Diagnosing Barett's Esophagus
Barrett's esophagus is a condition where the normal tissue lining in the esophagus is replaced with tissue similar to the lining of the intestines.
To diagnose Barrett's esophagus, doctors may use a combination of examinations, screening tests, and procedures. These include:
- Medical history: Your doctor will ask you about your medical history, including any symptoms you may be experiencing.
- Upper gastrointestinal (GI) endoscopy: This procedure involves using an endoscope, a flexible tube with a small camera and light on the end, to examine the inside of your esophagus. The doctor will carefully insert the endoscope through your mouth and down your esophagus to look for any changes in the lining. They may also take a small tissue sample (biopsy) for further analysis.

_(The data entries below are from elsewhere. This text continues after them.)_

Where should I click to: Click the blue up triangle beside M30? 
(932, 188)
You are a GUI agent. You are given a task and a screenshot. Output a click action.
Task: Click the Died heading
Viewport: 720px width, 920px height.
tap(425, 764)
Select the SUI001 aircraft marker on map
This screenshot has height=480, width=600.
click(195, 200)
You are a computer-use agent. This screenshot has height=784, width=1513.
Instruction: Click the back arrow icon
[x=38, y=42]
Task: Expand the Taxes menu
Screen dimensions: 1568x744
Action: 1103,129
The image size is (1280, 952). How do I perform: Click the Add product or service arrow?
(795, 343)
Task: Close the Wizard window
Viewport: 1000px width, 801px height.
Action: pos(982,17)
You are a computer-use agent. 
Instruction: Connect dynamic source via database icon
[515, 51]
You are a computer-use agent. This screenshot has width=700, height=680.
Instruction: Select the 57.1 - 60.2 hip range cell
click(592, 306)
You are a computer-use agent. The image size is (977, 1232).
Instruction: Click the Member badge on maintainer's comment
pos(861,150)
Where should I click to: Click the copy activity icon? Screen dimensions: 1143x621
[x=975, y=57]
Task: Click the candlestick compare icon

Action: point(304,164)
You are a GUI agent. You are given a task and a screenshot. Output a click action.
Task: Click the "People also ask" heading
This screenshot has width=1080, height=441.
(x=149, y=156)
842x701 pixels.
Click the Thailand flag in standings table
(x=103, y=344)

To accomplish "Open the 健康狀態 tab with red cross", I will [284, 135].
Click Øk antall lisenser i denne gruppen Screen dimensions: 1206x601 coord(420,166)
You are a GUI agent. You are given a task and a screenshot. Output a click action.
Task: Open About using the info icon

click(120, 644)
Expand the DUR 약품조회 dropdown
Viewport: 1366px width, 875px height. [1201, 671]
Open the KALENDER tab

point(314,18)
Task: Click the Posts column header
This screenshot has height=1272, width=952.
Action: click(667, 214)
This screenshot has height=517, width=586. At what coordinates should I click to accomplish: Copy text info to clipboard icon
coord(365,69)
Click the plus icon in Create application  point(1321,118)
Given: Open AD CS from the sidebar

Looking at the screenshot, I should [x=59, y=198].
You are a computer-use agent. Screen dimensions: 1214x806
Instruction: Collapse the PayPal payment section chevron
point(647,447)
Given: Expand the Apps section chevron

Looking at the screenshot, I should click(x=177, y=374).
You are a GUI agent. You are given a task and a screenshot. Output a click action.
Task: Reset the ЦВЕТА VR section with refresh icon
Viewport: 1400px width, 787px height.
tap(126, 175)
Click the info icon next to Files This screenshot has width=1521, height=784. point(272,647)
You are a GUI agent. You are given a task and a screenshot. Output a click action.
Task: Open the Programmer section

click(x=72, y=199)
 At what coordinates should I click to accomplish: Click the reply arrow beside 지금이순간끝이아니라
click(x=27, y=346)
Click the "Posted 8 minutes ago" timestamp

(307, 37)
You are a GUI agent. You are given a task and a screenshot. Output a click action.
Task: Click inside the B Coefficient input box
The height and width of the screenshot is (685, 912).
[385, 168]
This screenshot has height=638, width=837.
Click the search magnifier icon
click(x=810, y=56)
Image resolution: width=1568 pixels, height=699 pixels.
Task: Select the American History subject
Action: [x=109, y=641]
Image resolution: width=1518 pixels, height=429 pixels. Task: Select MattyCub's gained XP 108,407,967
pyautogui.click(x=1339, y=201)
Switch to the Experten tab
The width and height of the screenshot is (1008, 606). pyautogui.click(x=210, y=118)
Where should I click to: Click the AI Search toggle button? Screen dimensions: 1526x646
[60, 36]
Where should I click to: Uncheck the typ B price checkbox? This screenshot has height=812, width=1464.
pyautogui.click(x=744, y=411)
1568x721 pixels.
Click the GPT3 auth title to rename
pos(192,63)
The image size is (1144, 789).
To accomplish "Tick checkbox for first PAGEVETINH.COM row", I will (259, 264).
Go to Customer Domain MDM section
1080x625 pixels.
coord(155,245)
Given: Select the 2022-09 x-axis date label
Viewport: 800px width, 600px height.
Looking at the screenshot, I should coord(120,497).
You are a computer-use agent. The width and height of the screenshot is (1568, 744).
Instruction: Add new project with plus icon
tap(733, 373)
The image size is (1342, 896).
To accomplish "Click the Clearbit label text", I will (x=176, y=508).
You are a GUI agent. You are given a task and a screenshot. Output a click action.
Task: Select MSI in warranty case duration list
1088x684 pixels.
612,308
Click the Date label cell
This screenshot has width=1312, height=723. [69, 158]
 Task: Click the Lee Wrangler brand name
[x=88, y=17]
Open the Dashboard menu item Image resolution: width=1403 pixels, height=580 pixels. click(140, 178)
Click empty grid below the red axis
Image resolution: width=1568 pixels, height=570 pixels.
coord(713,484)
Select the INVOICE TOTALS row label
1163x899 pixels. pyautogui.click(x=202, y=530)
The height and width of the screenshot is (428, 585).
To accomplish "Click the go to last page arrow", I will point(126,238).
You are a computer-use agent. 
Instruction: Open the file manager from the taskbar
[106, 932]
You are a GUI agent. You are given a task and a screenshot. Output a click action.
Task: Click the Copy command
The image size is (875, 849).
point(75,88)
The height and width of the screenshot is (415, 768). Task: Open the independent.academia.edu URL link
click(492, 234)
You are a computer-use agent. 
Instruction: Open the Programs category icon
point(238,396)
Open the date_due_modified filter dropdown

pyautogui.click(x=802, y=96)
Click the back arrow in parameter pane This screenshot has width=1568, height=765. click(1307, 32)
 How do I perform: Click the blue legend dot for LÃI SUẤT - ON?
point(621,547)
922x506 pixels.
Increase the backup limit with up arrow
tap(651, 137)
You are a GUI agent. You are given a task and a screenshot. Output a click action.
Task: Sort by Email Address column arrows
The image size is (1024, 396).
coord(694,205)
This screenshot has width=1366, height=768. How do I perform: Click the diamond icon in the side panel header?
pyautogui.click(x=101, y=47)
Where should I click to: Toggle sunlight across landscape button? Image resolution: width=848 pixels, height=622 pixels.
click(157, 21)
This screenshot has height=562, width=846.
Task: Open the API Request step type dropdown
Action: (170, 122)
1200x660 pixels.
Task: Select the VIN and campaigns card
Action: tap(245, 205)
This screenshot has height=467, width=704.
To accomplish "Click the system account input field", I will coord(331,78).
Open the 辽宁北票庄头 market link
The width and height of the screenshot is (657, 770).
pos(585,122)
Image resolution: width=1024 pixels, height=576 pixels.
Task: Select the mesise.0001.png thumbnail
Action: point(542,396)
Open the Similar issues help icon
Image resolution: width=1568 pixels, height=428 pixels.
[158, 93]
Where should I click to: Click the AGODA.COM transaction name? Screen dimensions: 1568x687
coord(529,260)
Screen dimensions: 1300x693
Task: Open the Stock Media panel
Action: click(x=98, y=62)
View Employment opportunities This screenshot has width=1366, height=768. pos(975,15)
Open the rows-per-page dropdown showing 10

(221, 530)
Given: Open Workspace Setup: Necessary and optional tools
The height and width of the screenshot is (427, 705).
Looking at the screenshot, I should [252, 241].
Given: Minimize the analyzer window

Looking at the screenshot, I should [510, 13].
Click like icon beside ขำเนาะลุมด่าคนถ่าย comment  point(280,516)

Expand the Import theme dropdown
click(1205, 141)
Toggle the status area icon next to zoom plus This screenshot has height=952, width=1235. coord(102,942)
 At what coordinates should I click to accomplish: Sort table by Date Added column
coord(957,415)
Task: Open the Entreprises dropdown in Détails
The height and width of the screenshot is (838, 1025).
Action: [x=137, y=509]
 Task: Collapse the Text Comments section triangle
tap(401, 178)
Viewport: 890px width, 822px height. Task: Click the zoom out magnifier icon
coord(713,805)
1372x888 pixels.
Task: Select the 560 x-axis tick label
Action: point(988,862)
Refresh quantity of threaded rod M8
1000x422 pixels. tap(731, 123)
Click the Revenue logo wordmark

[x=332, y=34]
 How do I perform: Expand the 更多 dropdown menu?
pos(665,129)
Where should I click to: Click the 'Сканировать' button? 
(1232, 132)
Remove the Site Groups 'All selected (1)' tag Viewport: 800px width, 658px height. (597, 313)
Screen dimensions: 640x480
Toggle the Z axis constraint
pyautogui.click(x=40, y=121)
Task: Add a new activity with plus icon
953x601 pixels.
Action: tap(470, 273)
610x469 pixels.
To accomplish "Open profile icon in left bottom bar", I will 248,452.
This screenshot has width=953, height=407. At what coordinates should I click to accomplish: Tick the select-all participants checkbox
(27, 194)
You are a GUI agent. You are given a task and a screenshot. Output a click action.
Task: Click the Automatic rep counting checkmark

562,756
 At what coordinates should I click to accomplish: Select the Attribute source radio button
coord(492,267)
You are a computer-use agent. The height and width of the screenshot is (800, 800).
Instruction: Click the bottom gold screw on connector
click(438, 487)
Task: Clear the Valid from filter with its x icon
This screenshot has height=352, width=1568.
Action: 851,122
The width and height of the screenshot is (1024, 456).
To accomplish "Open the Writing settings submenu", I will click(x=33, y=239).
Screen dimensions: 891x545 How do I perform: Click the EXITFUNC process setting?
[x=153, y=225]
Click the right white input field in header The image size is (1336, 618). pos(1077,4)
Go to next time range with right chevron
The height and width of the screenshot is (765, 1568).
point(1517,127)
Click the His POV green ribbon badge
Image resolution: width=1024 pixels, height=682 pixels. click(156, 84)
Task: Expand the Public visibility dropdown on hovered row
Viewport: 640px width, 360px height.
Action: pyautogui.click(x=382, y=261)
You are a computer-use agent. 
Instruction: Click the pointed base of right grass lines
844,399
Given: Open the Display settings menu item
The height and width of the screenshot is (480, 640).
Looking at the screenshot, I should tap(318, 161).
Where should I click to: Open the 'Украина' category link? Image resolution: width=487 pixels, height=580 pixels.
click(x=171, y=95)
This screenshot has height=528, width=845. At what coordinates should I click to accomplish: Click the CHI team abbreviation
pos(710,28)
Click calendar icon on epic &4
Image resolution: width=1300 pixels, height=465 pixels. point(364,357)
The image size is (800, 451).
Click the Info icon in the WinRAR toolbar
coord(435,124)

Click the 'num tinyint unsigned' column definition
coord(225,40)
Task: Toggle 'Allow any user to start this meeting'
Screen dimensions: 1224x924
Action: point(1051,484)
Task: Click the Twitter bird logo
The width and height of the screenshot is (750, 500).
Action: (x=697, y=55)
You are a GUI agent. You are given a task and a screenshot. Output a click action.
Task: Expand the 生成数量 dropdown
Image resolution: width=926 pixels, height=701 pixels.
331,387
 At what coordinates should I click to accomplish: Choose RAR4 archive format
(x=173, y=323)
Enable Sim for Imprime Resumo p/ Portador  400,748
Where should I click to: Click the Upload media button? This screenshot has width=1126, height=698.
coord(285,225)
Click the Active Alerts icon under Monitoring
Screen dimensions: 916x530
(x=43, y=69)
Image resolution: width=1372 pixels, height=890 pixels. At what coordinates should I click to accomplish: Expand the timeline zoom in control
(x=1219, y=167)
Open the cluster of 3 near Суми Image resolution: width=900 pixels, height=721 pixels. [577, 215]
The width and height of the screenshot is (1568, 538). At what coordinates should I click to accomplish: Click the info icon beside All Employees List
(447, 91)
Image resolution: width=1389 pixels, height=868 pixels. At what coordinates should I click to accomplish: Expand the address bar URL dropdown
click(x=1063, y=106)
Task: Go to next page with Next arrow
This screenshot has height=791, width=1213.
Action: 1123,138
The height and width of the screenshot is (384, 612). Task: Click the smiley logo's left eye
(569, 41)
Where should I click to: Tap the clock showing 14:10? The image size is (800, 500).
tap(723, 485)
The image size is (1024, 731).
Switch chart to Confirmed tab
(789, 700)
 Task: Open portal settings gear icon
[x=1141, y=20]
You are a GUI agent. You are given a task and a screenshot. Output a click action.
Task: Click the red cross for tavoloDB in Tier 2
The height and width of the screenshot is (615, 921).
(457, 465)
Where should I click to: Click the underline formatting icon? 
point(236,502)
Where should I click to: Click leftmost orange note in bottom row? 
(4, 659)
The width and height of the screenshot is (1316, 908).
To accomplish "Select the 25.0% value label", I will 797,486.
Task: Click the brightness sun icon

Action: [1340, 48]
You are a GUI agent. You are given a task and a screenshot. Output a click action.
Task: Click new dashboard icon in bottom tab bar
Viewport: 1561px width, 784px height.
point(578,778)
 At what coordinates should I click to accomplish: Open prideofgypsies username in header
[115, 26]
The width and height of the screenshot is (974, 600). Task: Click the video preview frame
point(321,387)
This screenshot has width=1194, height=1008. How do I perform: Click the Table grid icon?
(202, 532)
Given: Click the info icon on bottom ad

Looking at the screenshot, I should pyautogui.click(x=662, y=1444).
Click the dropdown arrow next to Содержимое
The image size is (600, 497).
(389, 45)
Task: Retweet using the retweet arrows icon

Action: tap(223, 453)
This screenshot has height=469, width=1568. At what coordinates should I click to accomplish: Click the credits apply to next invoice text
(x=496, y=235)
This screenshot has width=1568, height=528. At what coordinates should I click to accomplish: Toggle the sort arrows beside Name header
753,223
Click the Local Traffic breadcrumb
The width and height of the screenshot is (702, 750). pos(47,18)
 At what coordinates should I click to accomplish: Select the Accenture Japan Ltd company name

- Biopsy: During an upper GI endoscopy, the doctor may take a tissue sample from the lining of your esophagus. A pathologist will examine this sample in a lab to determine if Barrett's esophagus cells are present.
These examinations and procedures help confirm a diagnosis of Barrett's esophagus by identifying changes in the lining of the esophagus and detecting the presence of Barrett's esophagus cells.
To determine the type, severity, or stage of Barrett's esophagus, additional examinations, tests, or procedures may be done. These can include:
- Dysplasia assessment: The tissue sample taken during a biopsy can be examined for dysplasia, which refers to the development of abnormal cells. The degree of dysplasia can help identify factors or indicators of the type and severity of Barrett's esophagus. The degrees of change are classified as:
- No dysplasia: No visible cell abnormalities.
- Low-grade dysplasia: Small amount of cell abnormalities.
- High-grade dysplasia: Large amount of cell abnormalities and cells that may become cancerous.
- Screening programs: While not routinely recommended for the general population, screening for Barrett's esophagus may be considered in individuals with chronic and frequent symptoms of gastroesophageal reflux disease (GERD) who have two or more risk factors. These risk factors include age over 50 years, Caucasian race, presence of metabolic syndrome, smoking history, and a family history of Barrett's esophagus or esophageal adenocarcinoma (a type of cancer).
These additional examinations and tests help provide more information about the type, severity, or stage of Barrett's esophagus by assessing cell abnormalities and identifying individuals at higher risk for complications or progression to cancer.
Specialists who may be involved in diagnosing Barrett's esophagus include:
- Gastroenterologists: These doctors specialize in diagnosing and treating diseases of the digestive system, including Barrett's esophagus.
- Surgeons: In some cases, surgeons may be involved in performing an upper GI endoscopy or other procedures related to diagnosing Barrett's esophagus.
- Pathologists: These doctors analyze tissue samples taken during biopsies to determine if Barrett's esophagus cells are present.
Remember to consult with your doctor for personalized advice and guidance regarding examinations, tests, or procedures related to diagnosing Barrett's esophagus.